The Veterans Administration is funding the Durkheim Project, an effort to use text and sentiment analysis to predict veterans suicide risk.
That’s where computer scientist Chris Poulin and a semantics-based prediction tool enter the picture. Poulin and his company, Patterns & Predictions, had developed a commercial Bayesian analytics tool for predicting events—most notably financial events—based on historical analysis. “You have a stock that went bust on a certain date,” explains Poulin. “What were the forensic features that led up to that stock going bust?”

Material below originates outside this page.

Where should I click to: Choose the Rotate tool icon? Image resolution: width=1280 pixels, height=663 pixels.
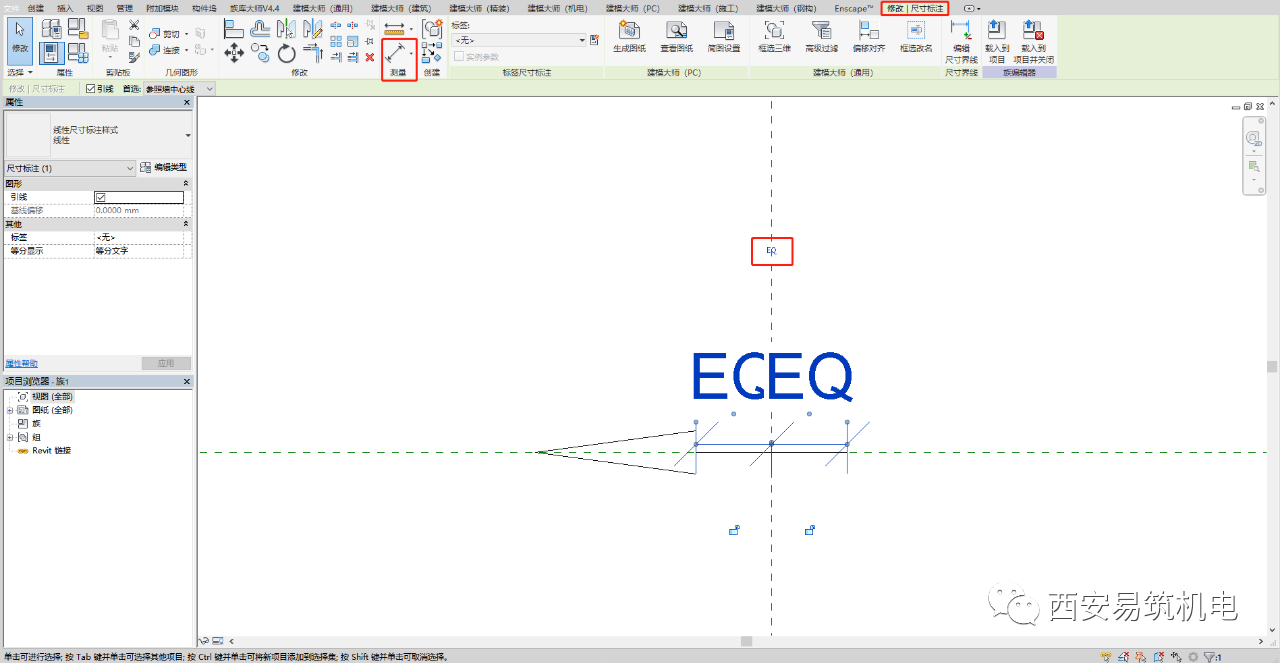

Ten years ago, as Poulin was launching the company, his best friend committed suicide. “He posted a suicide note—and what turned out to be pre-suicide notes—on social media,” says Poulin. As time went on, Poulin began to consider whether a similar event prediction model could parse the social media behavior of veterans to uncover those who might be about to harm themselves. Later, as a researcher at Dartmouth, Poulin partnered with Paul Thompson, an instructor at the university’s Geisel School of Medicine who specializes in computational linguistics and also lost a friend to suicide, and they took their pitch to the Pentagon. Three years ago, they were awarded a $1.7 million contract by the Defense Advanced Research Projects Agency (DARPA) to combine Thompson’s linguistics work with Poulin’s event-focused text analytics to create a model to predict those with suicidal or other harmful tendencies.
Dubbed the Durkheim Project (after French sociologist Emile Durkheim known for his 19th century study of suicide data) the researchers ultimately hope to use opt-in data from veterans’ social media and mobile content to create a real-time predictive analytics tool for suicide risk. While the team behind the project is optimistic about its abilities to make predictions with 65 percent accuracy, the challenge at this stage is about gaining the cooperation of veterans to join the effort to gain insights into their well-being.